Low-temperature behavior of graphite–tin composite anodes for Li-ion batteries

• Published in: Journal of power sources Vol. 195; no. 20; pp. 7090 - 7097
• Main Authors: Nobili, F., Mancini, M., Dsoke, S., Tossici, R., Marassi, R.
• Format: Journal Article
• Language: English
• Published: Amsterdam Elsevier B.V 15.10.2010; Elsevier
• Subjects: Anodes; Applied sciences; Batteries; Direct energy conversion and energy accumulation; Electrical engineering.
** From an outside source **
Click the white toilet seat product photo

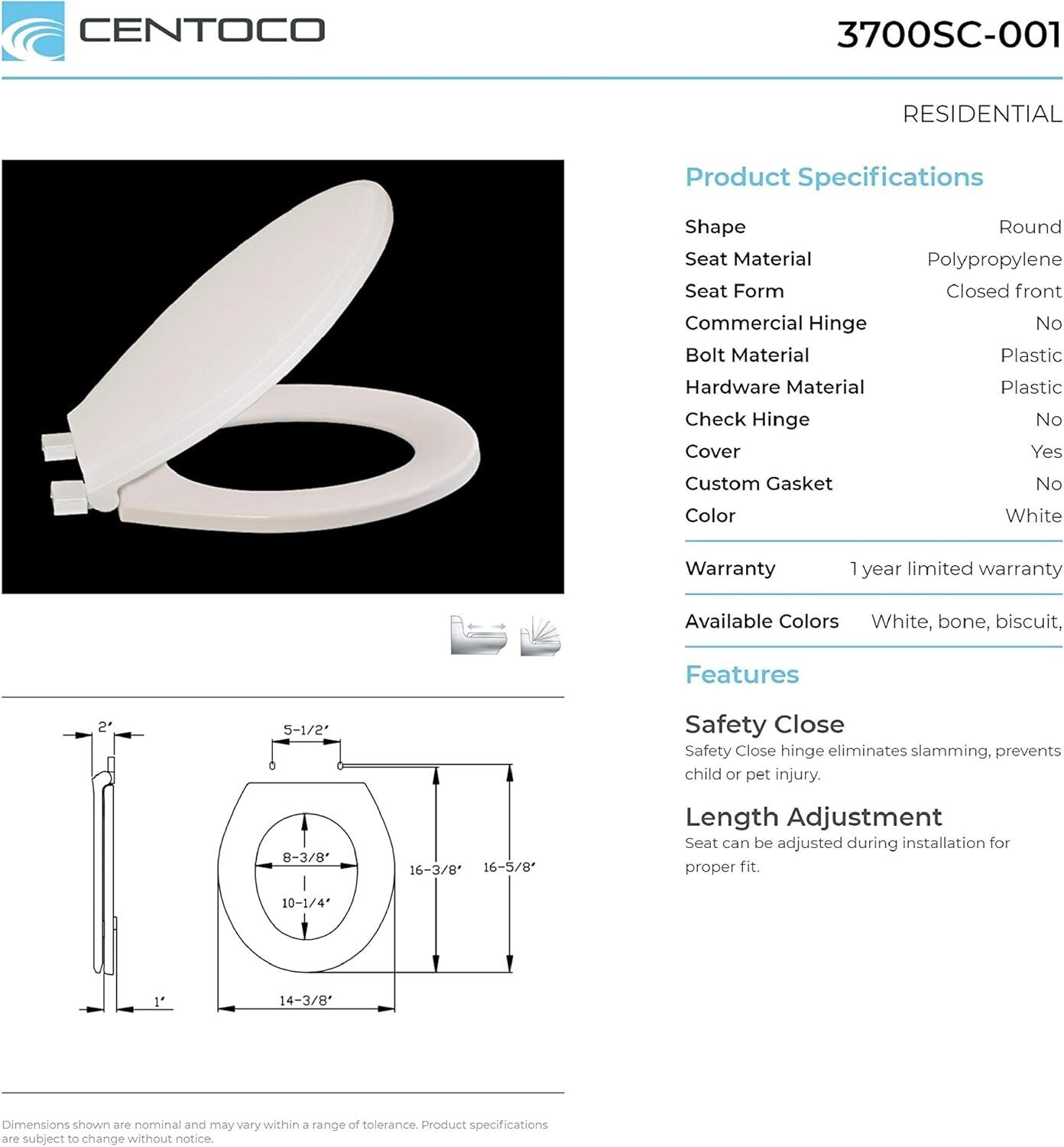click(x=283, y=376)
Electrical power engineering; Electrical power engineering; Electrochemical conversion: primary and secondary batteries, fuel cells; Electrochemical impedance spectroscopy; Electrode polarization; Electrodes; Exact sciences and technology; Graphite; Graphite anodes; Intercalation kinetics; Li-ion batteries; Lithium-ion batteries; Materials; Sn composites; Thin films; Tin; Graphite anodes; Sn composites; Li-ion batteries; Intercalation kinetics; Electrochemical impedance spectroscopy; Anode; Alkaline storage battery; Secondary cell; Composite material; Lithium battery; Intercalation compound; Graphite; Low temperature
• ISSN: 0378-7753; 1873-2755
• DOI: 10.1016/j.jpowsour.2010.05.001

The challenge of increasing low-temperature performances of anodes for Li-ion batteries is faced by preparing graphite–tin composite electrodes. The anodes are prepared by mixing partially oxidized graphite with nanometric Sn powder or by coating the oxidized graphite electrode with a thin Sn layer. Long-term cycling stability and intercalation/deintercalation performances of the composite anodes in the temperature range 20 °C to −30 °C are evaluated. Kinetics is investigated by cyclic voltammetry and electrochemical impedance spectroscopy, in the attempt to explain the role of Sn in reducing the overall electrode polarization at low temperature. Two possible mechanisms of action for bulk metal powder and surface metal layer are proposed.